## INSTRUCTIONS TO FOLLOW
Return, word for word, the lines of the listing below from the one with "[Benzinepomp pakking] (321, 683)" through the one with "Alfa 155 (82, 1445)", and no other lines.

"""

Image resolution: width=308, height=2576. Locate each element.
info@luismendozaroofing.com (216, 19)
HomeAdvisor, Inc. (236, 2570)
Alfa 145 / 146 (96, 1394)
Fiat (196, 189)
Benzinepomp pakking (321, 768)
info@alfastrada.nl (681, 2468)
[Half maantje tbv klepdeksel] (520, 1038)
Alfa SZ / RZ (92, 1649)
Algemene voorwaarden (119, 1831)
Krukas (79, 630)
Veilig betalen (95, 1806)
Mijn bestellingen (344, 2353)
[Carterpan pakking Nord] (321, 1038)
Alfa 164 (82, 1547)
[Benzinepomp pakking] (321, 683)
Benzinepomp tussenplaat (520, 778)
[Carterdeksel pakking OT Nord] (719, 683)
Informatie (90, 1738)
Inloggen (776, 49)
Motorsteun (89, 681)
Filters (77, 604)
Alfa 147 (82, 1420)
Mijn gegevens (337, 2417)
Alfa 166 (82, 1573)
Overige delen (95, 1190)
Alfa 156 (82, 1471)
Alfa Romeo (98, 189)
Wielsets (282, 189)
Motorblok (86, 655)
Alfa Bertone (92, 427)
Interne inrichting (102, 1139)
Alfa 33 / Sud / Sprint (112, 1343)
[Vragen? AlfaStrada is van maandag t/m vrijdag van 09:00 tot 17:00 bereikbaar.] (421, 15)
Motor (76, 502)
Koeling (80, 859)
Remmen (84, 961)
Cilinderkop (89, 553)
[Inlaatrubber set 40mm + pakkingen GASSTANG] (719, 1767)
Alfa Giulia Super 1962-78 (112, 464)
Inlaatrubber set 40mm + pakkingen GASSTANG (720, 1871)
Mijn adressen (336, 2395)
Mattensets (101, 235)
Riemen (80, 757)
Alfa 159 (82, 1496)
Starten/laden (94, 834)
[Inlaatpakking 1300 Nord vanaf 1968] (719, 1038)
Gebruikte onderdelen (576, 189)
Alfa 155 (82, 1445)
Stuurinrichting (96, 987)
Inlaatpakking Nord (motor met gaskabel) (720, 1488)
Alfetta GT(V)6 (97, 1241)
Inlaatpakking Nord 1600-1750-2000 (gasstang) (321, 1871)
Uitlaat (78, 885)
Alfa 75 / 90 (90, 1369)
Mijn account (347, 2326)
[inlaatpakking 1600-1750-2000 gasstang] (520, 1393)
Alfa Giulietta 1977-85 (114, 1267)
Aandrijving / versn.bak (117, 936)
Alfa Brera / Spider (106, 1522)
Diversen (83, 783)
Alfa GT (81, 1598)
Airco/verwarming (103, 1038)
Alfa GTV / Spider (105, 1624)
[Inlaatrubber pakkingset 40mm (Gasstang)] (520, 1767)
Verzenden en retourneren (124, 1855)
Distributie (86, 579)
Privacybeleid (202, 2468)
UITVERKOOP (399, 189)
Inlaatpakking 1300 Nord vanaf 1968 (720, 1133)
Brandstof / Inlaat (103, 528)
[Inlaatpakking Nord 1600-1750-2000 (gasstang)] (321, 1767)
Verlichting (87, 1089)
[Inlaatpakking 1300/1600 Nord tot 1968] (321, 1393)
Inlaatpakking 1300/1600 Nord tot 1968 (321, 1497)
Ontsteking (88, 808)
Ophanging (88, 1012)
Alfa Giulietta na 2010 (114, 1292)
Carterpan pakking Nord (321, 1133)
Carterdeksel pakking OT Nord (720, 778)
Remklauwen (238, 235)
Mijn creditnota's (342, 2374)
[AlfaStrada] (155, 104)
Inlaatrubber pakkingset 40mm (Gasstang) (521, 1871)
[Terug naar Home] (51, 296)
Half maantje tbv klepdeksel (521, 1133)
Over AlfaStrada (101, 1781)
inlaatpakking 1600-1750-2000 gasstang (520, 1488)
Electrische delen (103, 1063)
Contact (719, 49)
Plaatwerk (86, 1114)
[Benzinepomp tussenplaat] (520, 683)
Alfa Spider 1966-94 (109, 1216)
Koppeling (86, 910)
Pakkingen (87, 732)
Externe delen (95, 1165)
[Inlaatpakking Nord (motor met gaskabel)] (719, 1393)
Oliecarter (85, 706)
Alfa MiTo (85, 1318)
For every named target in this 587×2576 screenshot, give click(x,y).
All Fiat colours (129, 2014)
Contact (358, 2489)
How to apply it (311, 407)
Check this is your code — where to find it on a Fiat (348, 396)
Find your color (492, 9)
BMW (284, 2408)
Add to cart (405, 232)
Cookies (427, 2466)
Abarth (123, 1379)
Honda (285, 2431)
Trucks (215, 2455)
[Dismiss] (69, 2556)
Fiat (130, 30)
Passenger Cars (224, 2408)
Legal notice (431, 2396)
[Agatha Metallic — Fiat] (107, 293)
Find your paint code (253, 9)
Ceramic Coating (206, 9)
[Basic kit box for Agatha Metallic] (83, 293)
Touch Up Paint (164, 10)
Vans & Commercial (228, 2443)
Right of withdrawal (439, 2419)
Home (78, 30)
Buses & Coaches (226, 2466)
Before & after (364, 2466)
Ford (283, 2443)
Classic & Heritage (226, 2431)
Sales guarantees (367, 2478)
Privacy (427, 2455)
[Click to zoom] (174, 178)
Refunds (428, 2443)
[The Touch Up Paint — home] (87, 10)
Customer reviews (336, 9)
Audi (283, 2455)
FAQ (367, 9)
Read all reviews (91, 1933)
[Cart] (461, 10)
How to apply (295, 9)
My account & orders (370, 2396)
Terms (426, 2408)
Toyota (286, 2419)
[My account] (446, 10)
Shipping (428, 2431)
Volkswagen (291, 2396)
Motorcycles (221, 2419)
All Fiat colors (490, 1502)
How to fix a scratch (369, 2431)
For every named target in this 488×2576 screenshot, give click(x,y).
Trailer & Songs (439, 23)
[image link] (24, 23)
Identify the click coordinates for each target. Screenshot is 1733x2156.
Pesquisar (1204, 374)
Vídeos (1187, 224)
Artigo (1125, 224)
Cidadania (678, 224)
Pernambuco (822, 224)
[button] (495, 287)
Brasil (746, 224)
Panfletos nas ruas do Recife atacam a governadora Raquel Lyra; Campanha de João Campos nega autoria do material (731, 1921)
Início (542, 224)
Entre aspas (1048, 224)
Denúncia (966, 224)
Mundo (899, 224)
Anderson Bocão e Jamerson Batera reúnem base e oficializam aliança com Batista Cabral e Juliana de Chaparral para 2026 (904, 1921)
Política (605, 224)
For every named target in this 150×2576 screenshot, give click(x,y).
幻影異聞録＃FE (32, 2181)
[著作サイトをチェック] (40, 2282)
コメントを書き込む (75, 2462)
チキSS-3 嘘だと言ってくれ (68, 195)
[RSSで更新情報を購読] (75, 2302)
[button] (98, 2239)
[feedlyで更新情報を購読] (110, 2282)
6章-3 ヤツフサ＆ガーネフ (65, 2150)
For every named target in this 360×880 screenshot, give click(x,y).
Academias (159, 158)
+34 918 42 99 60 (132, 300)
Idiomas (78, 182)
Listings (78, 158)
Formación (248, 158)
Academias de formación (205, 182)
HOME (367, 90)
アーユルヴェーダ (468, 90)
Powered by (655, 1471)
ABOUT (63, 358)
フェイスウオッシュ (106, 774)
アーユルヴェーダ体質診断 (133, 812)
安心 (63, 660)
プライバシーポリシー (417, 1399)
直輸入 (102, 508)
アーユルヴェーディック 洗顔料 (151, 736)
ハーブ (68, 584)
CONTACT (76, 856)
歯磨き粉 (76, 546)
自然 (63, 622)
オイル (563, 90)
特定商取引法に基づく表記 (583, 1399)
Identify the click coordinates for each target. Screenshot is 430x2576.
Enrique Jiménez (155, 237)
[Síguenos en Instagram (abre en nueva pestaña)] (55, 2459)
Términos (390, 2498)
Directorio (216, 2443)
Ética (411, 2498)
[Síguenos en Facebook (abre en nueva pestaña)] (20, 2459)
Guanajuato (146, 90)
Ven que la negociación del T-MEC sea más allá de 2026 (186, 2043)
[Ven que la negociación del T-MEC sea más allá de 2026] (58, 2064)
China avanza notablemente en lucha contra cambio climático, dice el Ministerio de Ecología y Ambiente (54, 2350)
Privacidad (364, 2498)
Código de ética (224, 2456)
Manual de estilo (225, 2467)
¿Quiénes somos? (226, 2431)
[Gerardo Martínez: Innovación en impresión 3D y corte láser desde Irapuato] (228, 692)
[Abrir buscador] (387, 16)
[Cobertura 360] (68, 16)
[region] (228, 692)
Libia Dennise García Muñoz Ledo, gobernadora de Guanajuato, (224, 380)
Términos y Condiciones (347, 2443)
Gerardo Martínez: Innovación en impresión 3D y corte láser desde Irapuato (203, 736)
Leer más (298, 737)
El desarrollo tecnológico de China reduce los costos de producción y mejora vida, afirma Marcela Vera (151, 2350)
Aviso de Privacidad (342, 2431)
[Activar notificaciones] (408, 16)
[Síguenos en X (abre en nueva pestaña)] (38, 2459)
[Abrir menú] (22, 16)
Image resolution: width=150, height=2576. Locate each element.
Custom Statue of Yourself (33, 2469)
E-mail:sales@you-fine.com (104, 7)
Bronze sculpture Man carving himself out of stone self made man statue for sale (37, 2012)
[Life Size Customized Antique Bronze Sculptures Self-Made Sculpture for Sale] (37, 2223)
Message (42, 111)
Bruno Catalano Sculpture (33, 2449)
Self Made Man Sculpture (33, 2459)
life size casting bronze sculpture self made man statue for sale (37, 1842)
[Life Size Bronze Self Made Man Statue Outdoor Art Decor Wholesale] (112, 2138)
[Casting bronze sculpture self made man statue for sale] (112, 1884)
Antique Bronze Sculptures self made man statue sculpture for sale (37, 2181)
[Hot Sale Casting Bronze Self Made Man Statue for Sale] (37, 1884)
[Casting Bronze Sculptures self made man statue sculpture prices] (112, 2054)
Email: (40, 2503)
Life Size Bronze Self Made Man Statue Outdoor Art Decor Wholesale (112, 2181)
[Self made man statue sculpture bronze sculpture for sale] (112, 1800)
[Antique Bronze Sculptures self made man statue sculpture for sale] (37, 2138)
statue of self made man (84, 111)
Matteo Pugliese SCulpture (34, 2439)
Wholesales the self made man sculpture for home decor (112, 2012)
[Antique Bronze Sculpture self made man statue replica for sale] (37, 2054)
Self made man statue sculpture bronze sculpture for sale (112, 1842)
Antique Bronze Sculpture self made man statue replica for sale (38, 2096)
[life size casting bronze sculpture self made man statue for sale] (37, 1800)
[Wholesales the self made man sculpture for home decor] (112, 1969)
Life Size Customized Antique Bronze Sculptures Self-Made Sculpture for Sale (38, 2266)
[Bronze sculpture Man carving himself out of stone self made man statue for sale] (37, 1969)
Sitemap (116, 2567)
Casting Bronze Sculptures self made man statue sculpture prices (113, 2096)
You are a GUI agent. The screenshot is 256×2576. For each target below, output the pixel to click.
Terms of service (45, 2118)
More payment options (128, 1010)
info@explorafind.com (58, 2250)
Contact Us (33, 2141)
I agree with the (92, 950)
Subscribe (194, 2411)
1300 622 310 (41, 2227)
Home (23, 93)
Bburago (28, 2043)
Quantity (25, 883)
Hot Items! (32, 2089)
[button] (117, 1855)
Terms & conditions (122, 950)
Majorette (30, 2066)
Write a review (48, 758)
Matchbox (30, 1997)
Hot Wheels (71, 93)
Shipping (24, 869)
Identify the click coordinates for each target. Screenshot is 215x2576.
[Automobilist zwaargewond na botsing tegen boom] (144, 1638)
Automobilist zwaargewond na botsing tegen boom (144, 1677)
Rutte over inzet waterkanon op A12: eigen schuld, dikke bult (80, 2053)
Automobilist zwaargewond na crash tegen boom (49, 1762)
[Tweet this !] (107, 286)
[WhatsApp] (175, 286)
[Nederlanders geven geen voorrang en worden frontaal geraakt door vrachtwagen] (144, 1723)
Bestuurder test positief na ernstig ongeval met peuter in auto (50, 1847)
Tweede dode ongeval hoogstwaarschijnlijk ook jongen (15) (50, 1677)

"""

## OUTPUT OF THE TASK
[Benzinepomp pakking] (321, 683)
Benzinepomp tussenplaat (520, 778)
[Carterdeksel pakking OT Nord] (719, 683)
Informatie (90, 1738)
Inloggen (776, 49)
Motorsteun (89, 681)
Filters (77, 604)
Alfa 147 (82, 1420)
Mijn gegevens (337, 2417)
Alfa 166 (82, 1573)
Overige delen (95, 1190)
Alfa 156 (82, 1471)
Alfa Romeo (98, 189)
Wielsets (282, 189)
Motorblok (86, 655)
Alfa Bertone (92, 427)
Interne inrichting (102, 1139)
Alfa 33 / Sud / Sprint (112, 1343)
[Vragen? AlfaStrada is van maandag t/m vrijdag van 09:00 tot 17:00 bereikbaar.] (421, 15)
Motor (76, 502)
Koeling (80, 859)
Remmen (84, 961)
Cilinderkop (89, 553)
[Inlaatrubber set 40mm + pakkingen GASSTANG] (719, 1767)
Alfa Giulia Super 1962-78 (112, 464)
Inlaatrubber set 40mm + pakkingen GASSTANG (720, 1871)
Mijn adressen (336, 2395)
Mattensets (101, 235)
Riemen (80, 757)
Alfa 159 (82, 1496)
Starten/laden (94, 834)
[Inlaatpakking 1300 Nord vanaf 1968] (719, 1038)
Gebruikte onderdelen (576, 189)
Alfa 155 (82, 1445)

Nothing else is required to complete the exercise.